◆ What the exercise asks:
All records below are to be transcribed exactly, with every picture left out.

◆ Pixel coordinate grounding data:
>>>

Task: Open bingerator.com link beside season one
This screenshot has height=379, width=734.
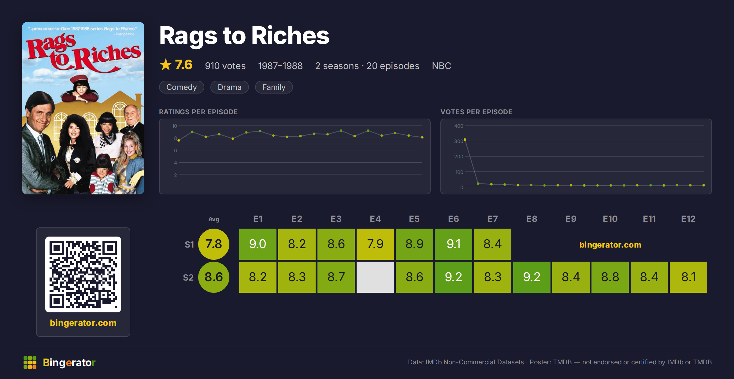Action: click(610, 245)
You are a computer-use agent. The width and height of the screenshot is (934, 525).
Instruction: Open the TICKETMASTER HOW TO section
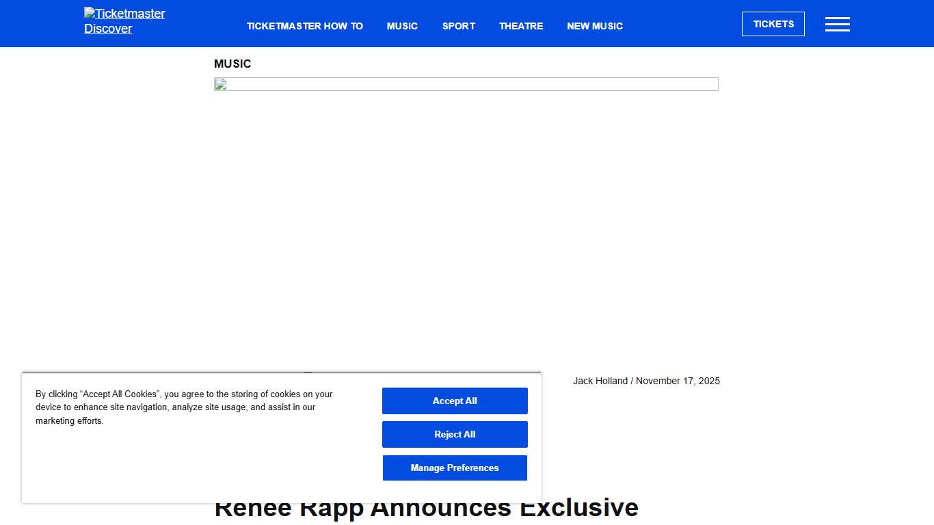pyautogui.click(x=305, y=26)
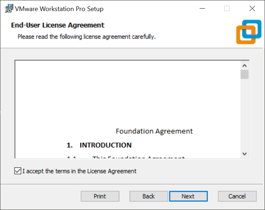Image resolution: width=265 pixels, height=210 pixels.
Task: Go Back to the previous setup step
Action: [x=149, y=196]
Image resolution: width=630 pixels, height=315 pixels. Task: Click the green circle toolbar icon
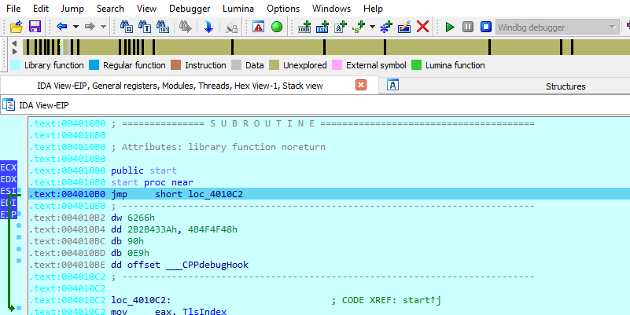(277, 27)
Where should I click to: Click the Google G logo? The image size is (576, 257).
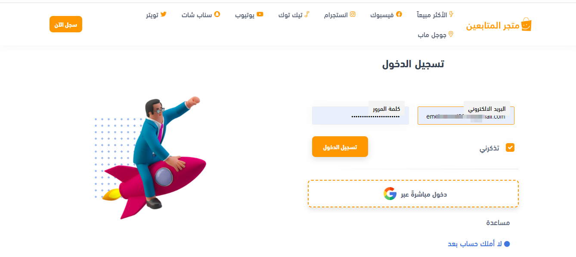click(390, 194)
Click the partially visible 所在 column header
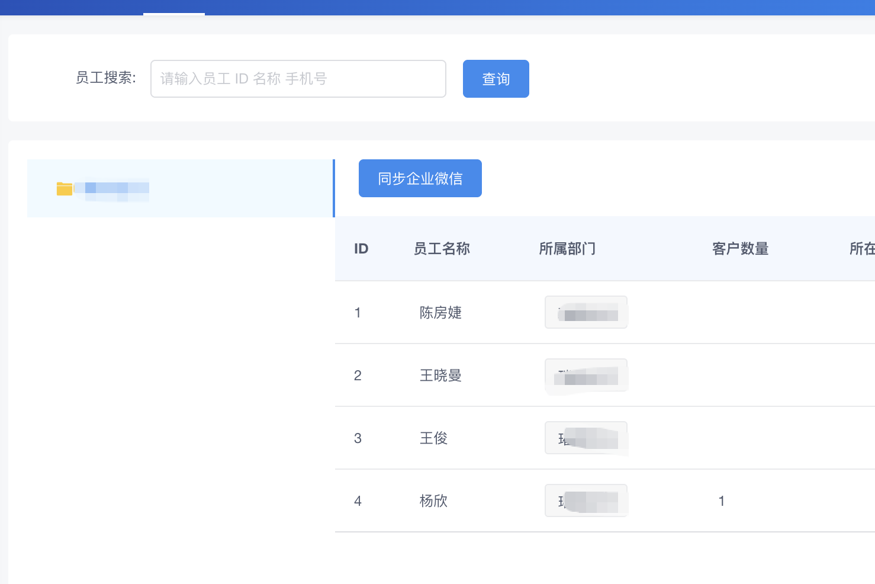Screen dimensions: 875x584 coord(861,249)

<<<

◆ Written response:
Task: Open bingerator.com link beside season one
This screenshot has height=379, width=734.
Action: click(610, 245)
You are a computer-use agent. The width and height of the screenshot is (934, 525).
Instruction: Open the TICKETMASTER HOW TO section
pyautogui.click(x=305, y=26)
Image resolution: width=265 pixels, height=210 pixels.
Task: Go Back to the previous setup step
Action: [x=149, y=196]
Image resolution: width=630 pixels, height=315 pixels. Task: Click the green circle toolbar icon
(277, 27)
Where should I click to: Click the Google G logo? The image size is (576, 257).
click(390, 194)
Click the partially visible 所在 column header
Screen dimensions: 875x584 coord(861,249)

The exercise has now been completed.